Numa perspectiva brevíssima, constatamos que a anulação de uma transformação consiste em eliminar um subconjunto de acontecimentos, sabendo que nesta politica europeia se promove, com demasiada frequência, a ocultação do estado real dessas mesmas ocorrências. E com situações limite sempre que utilizam o silêncio. Que podemos denominar de “mentira ignorativa”. Onde o “não vi” e o “não sei” são status pragmáticos e semânticos demasiadas vezes utilizados.
Há também a transformação consciente de acontecimentos e objectos “estranhos”, que se utilizam para produzirem anulação. E não me devendo alongar, a transformação da indefinição que se assemelha a uma anulação parcial e que o exemplo seguinte esclarece: “Quem foi o ministro?” “Um conhecido”. É certo que há ainda variadíssimas outras modalidades e transformações da mentira politica. Mas estas observações já nos permitem perceber que este é o nosso tempo, onde a desfiguração da verdade tem causas ontológicas, gnoseológicas e linguísticas. Tal como a inconstância da realidade, a delimitação imprecisa dos objectos, acontecimentos e situações; ou onde a virtude de actos e mensagens são desfigurados da verdade a fim de se evitar falar da realidade da consciência e, por fim, o carácter generalizado com a referência inexacta de objectos e acontecimentos em textos.
[1] Os Dez Mandamentos ou o Decálogo é o nome dado ao conjunto de leis que, segundo a Bíblia, teriam sido originalmente escritos por Deus em tábuas de pedra entregues ao profeta Moisés.

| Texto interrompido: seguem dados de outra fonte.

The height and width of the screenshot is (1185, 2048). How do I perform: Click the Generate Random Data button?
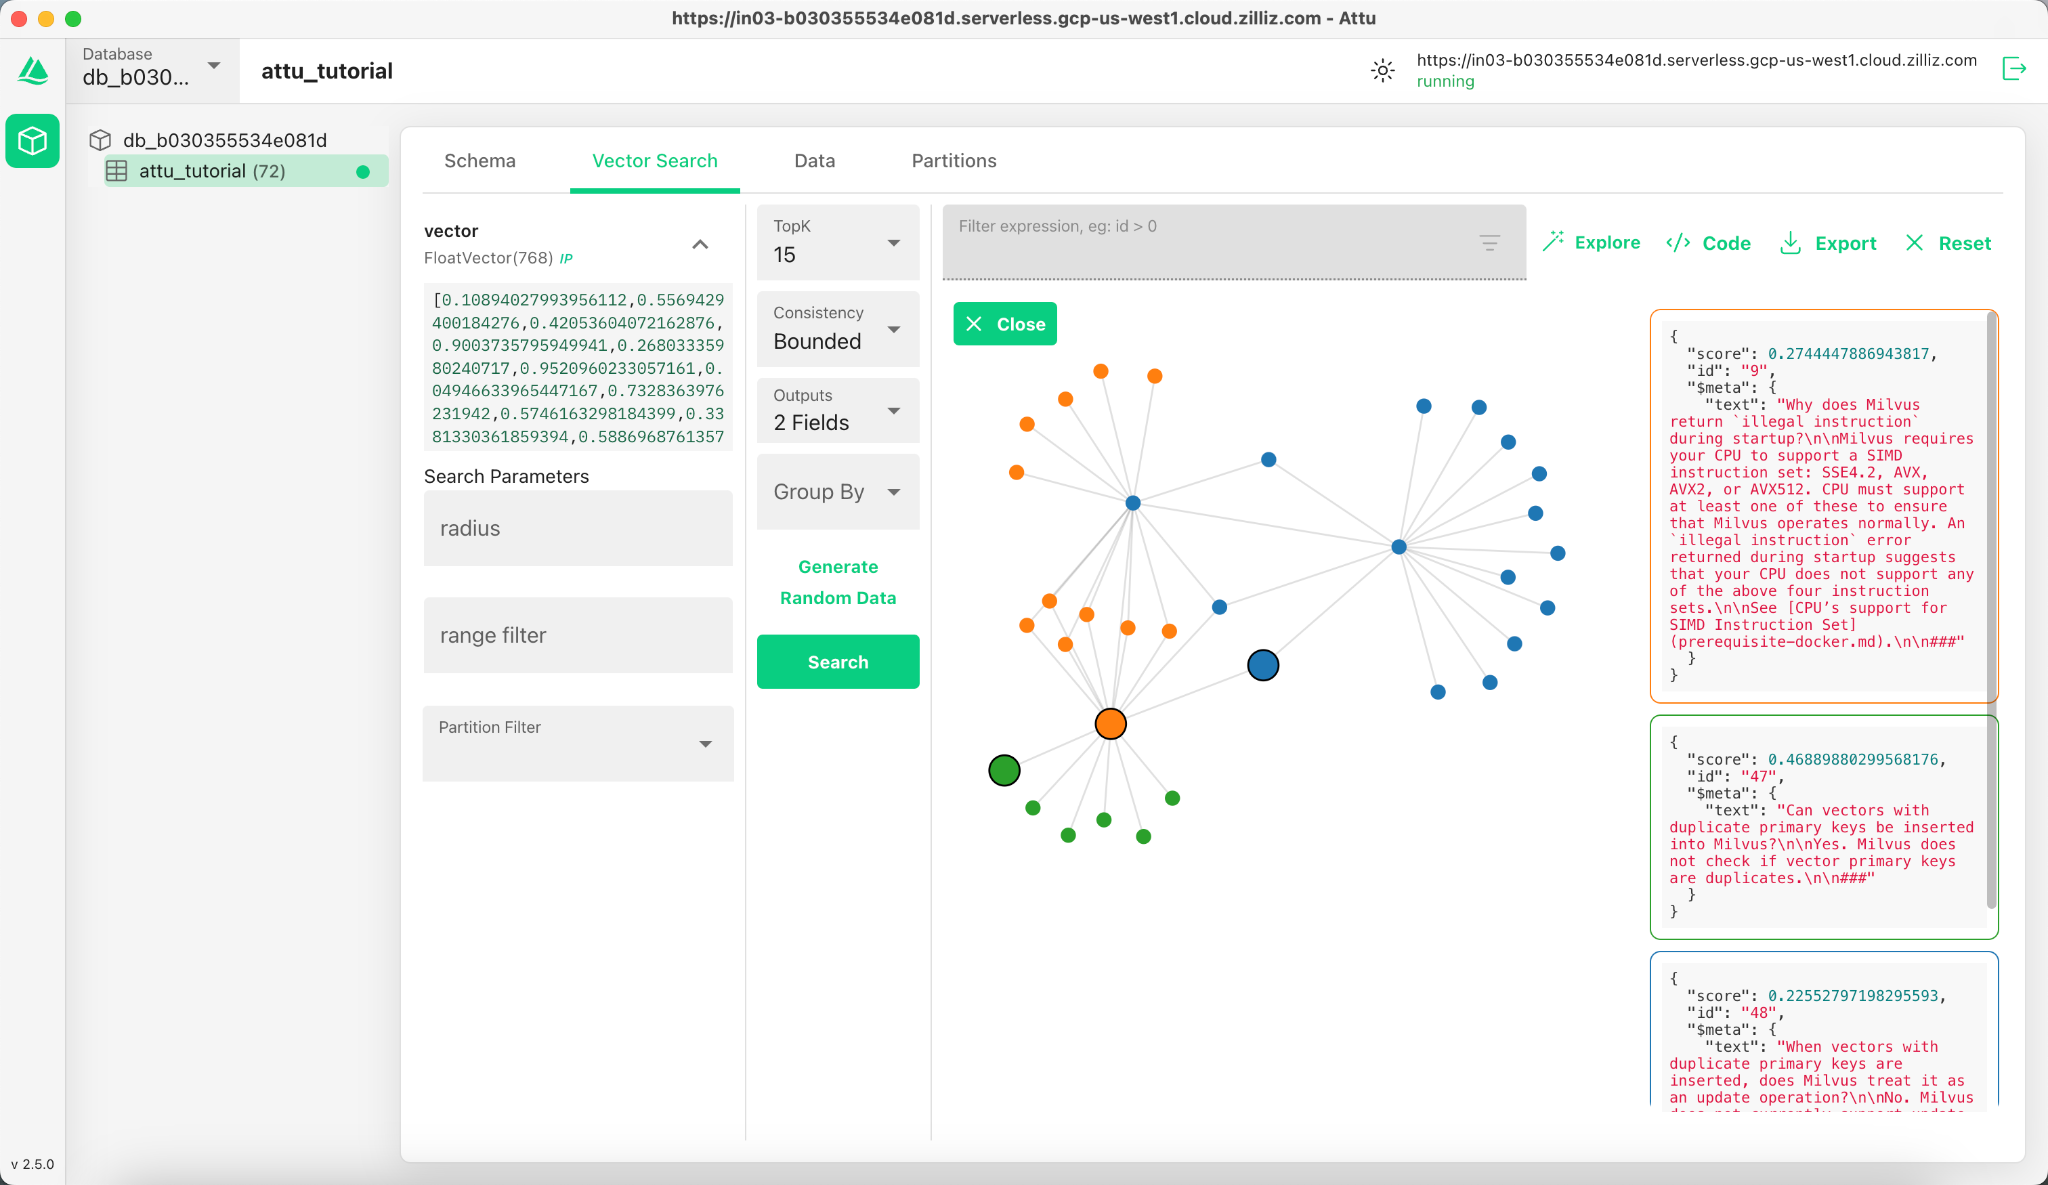[x=836, y=583]
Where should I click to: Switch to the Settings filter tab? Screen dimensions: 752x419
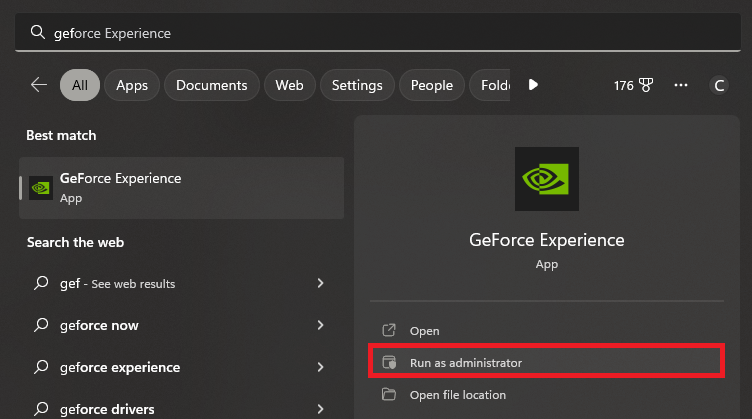[355, 85]
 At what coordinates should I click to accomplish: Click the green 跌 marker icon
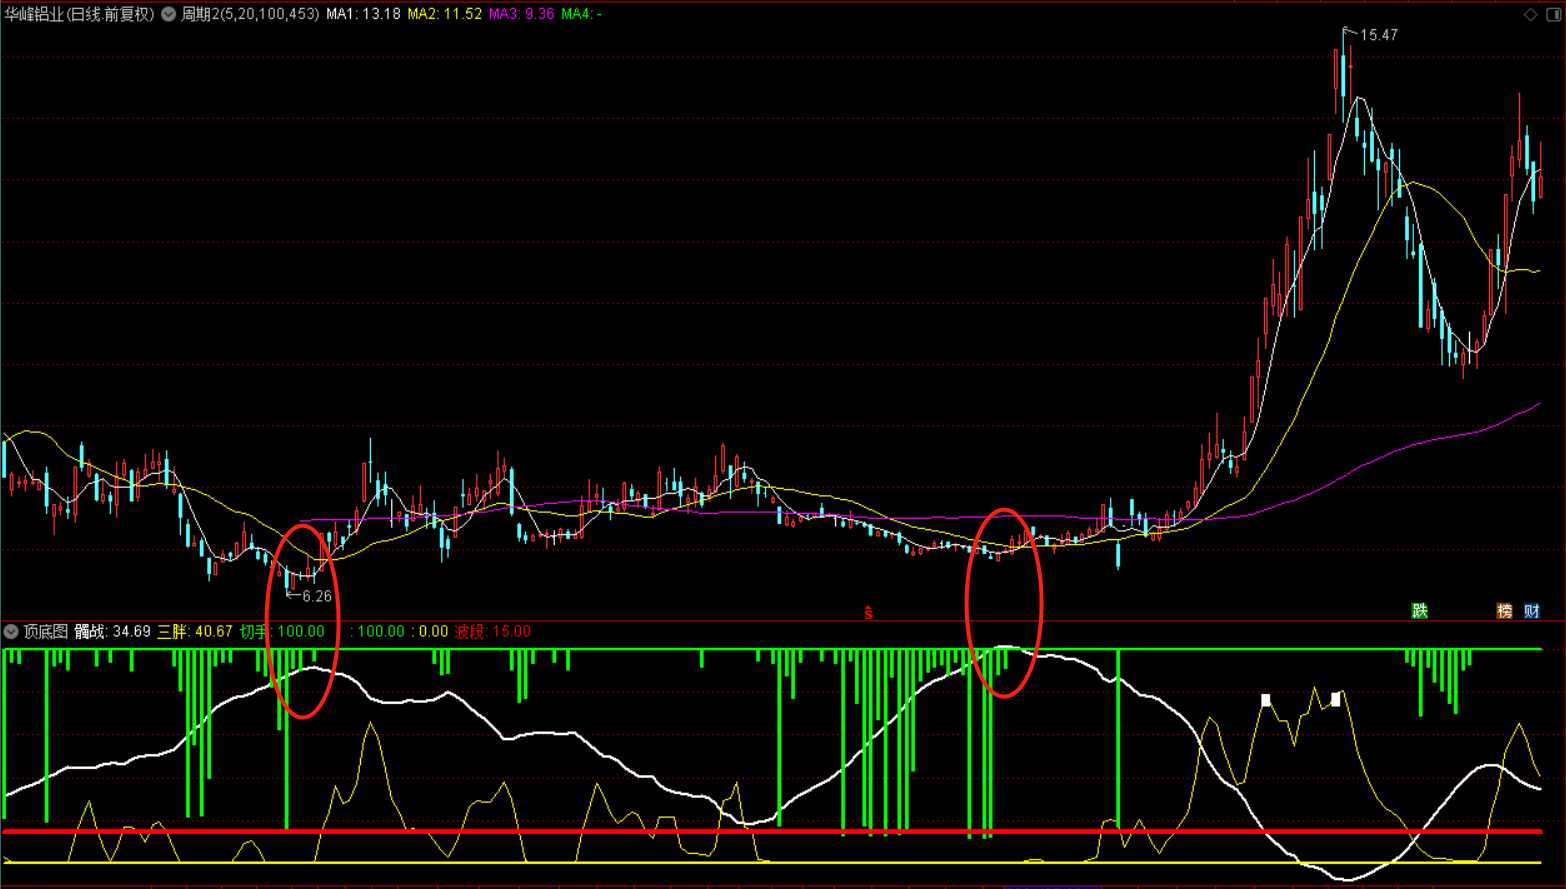point(1419,611)
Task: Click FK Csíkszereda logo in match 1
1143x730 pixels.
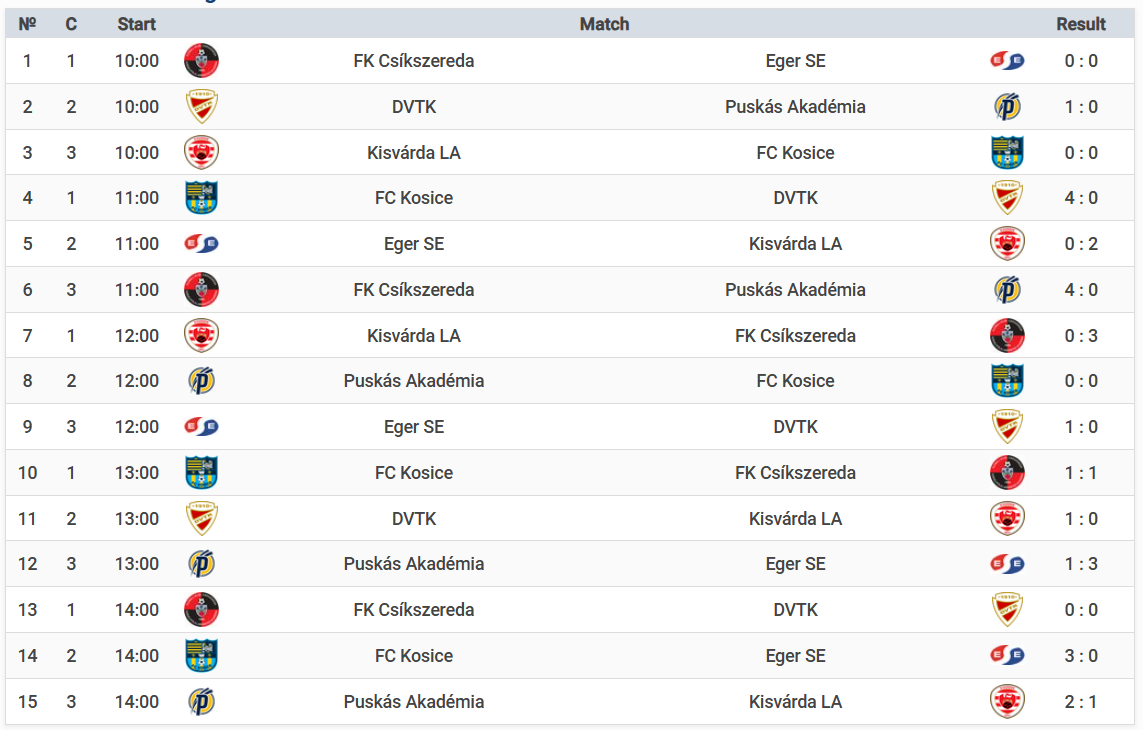Action: tap(201, 61)
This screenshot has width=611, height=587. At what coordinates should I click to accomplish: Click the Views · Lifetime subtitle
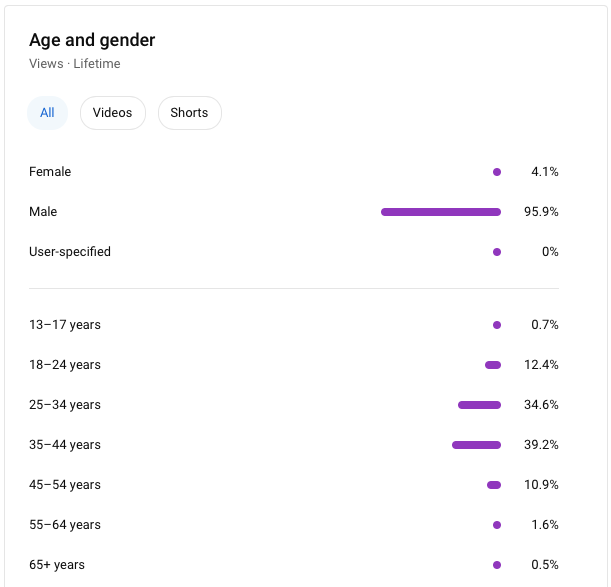click(75, 64)
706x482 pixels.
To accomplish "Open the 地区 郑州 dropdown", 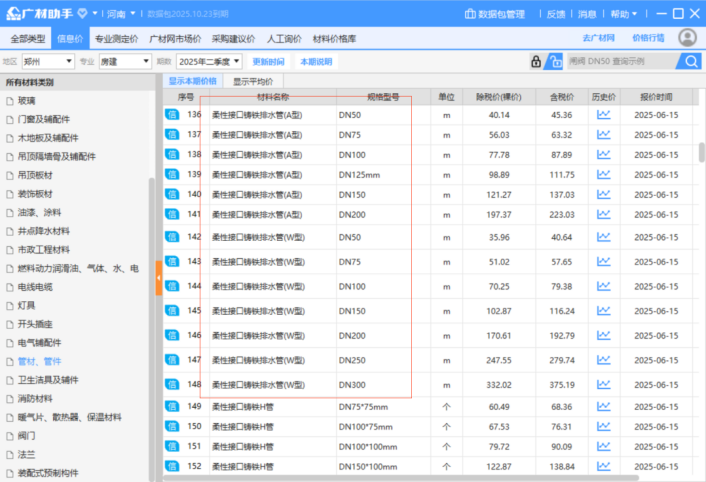I will [x=48, y=62].
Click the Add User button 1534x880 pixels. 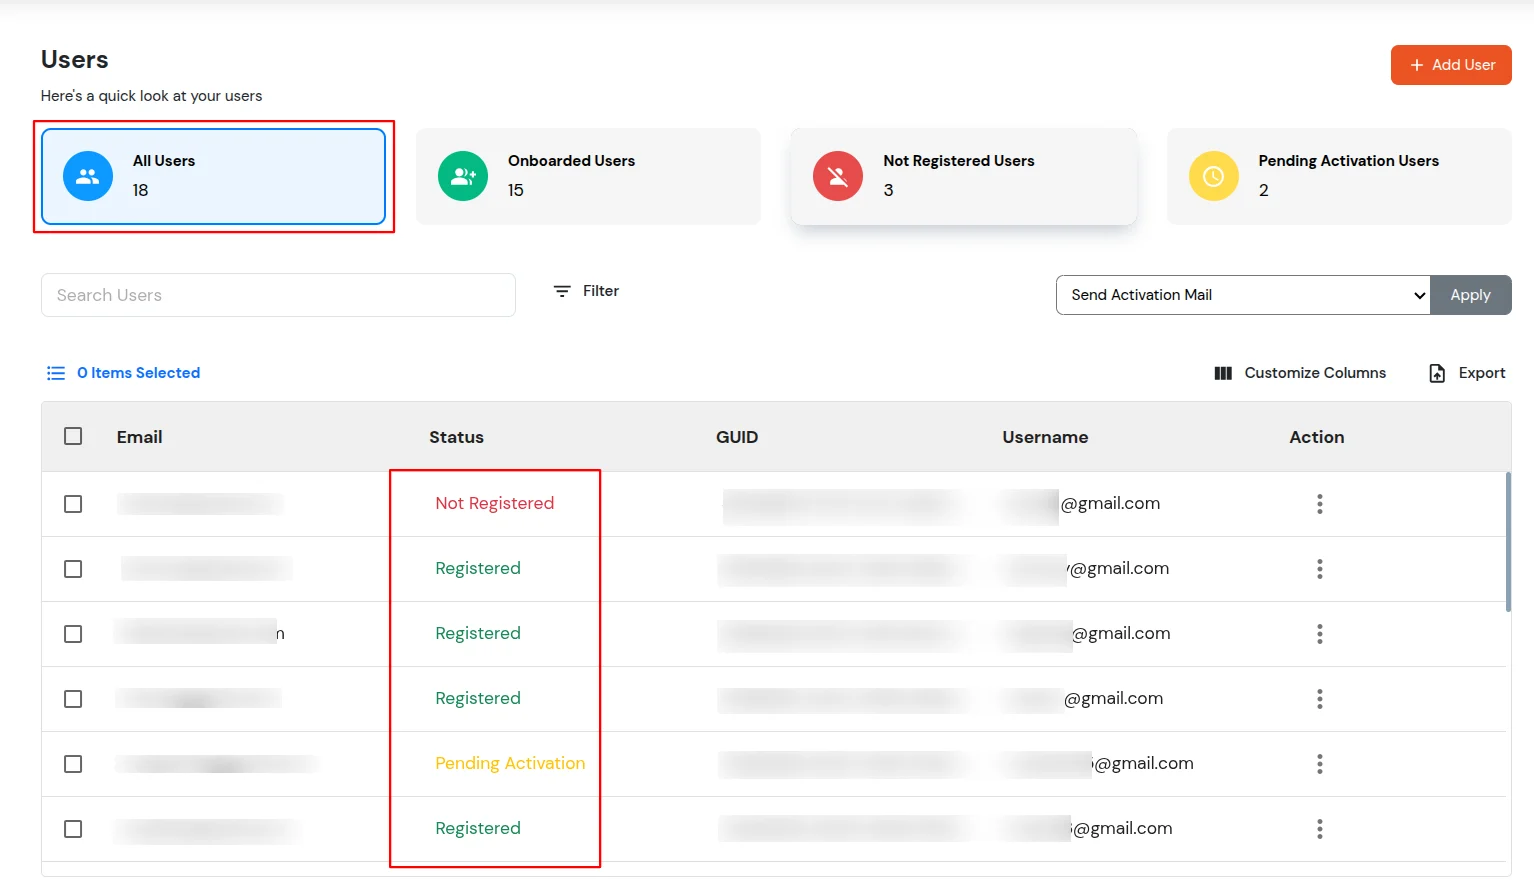point(1451,64)
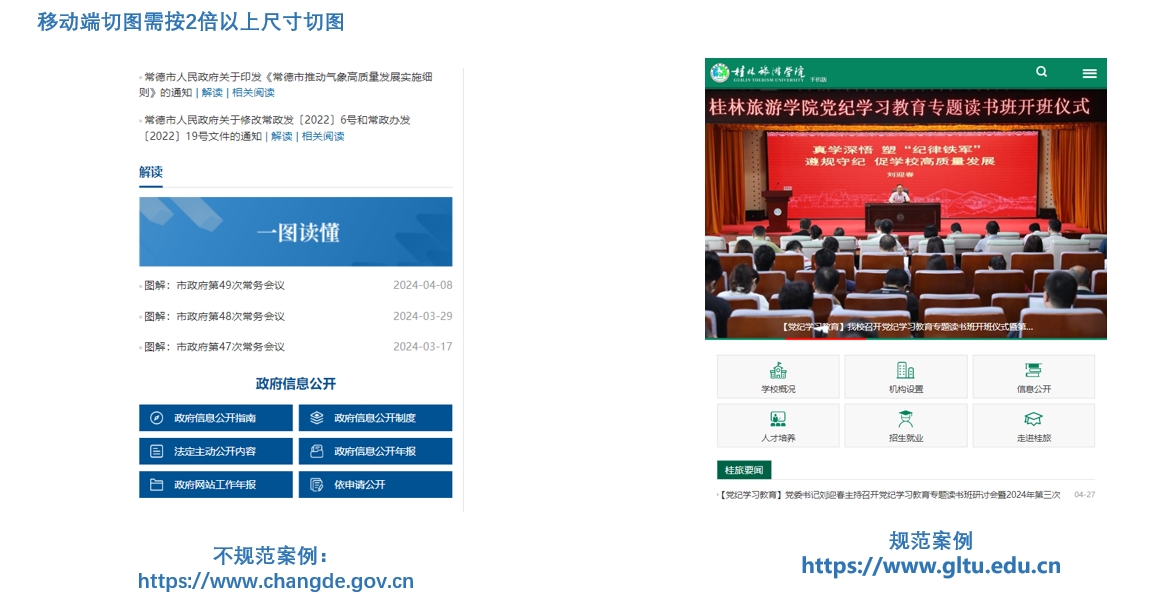Open the hamburger menu on Guilin site
The height and width of the screenshot is (616, 1172).
coord(1089,73)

[2] Lex Duodecim Tabularum ou simplesmente Duodecim Tabulae, em latim, ou a Lei das Doze Tábuas, constituía uma antiga legislação que está na origem do Direito Romano. Tornou-se no cerne da Constituição da República Romana e do mos maiorum (leis antigas que se tornaram regras de conduta).
[3] Trata-se de uma classificação conhecida como “vícios” surgida no Cristianismo e que o Catolicismo utilizou para controlar, proteger e educar os seus seguidores.